◆ Short exercise ◆
Reproduce the lines below verbatim, leaving out any picture.
═════ Supplied material ═════
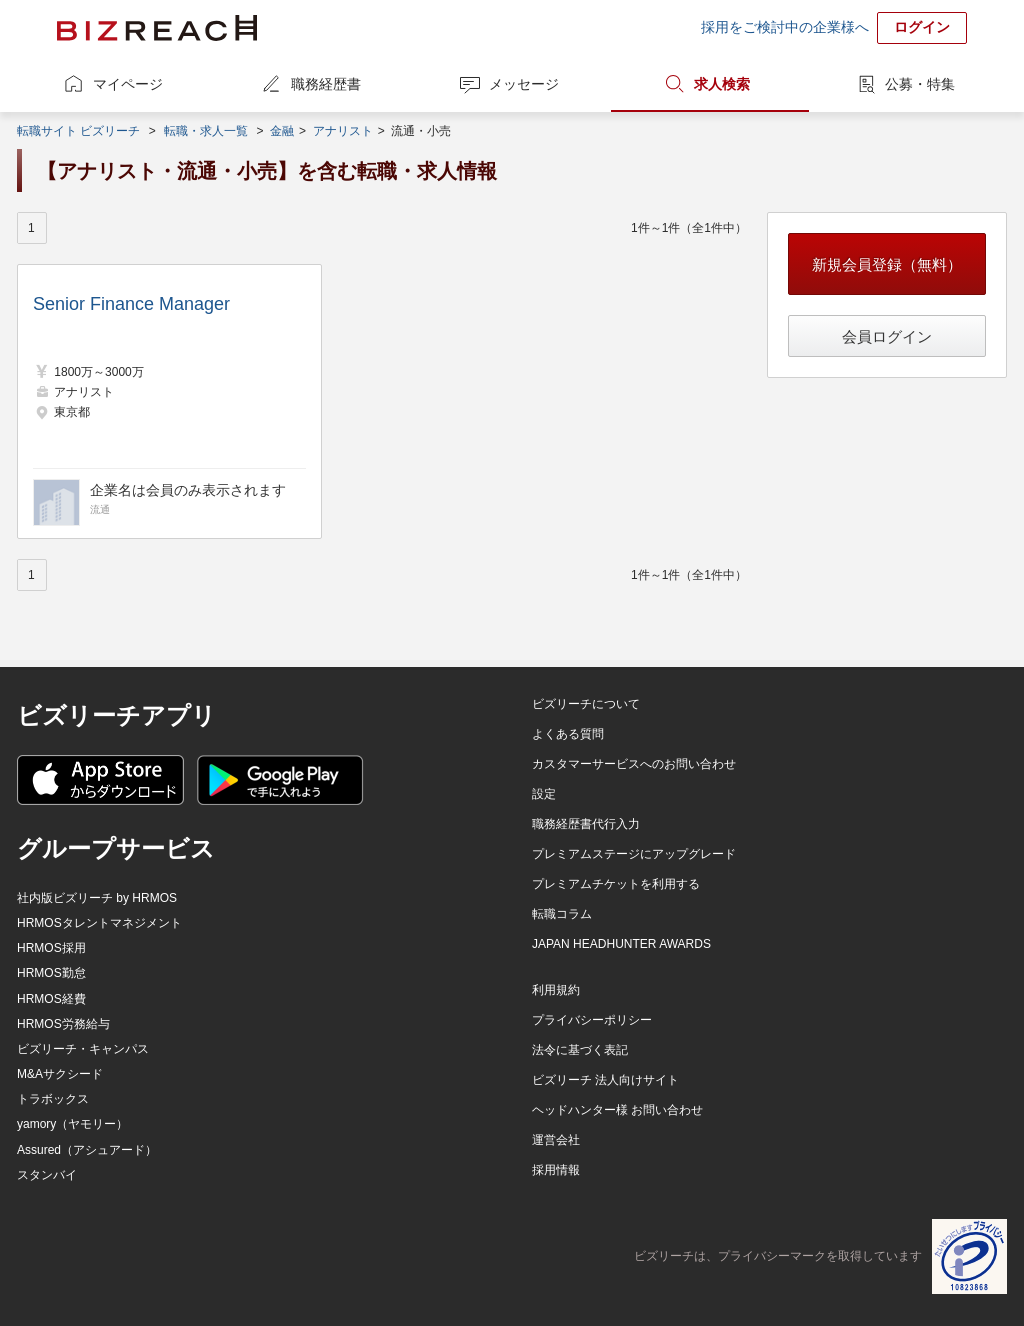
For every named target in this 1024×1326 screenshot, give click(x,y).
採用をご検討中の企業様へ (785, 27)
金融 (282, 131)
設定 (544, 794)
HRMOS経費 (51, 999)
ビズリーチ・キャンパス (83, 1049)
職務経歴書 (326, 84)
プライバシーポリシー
═════
◆ Answer to the problem ◆
For every named target in this 1024×1326 screenshot, give click(x,y).
採用をご検討中の企業様へ (785, 27)
金融 (282, 131)
設定 (544, 794)
HRMOS経費 (51, 999)
ビズリーチ・キャンパス (83, 1049)
職務経歴書 (326, 84)
プライバシーポリシー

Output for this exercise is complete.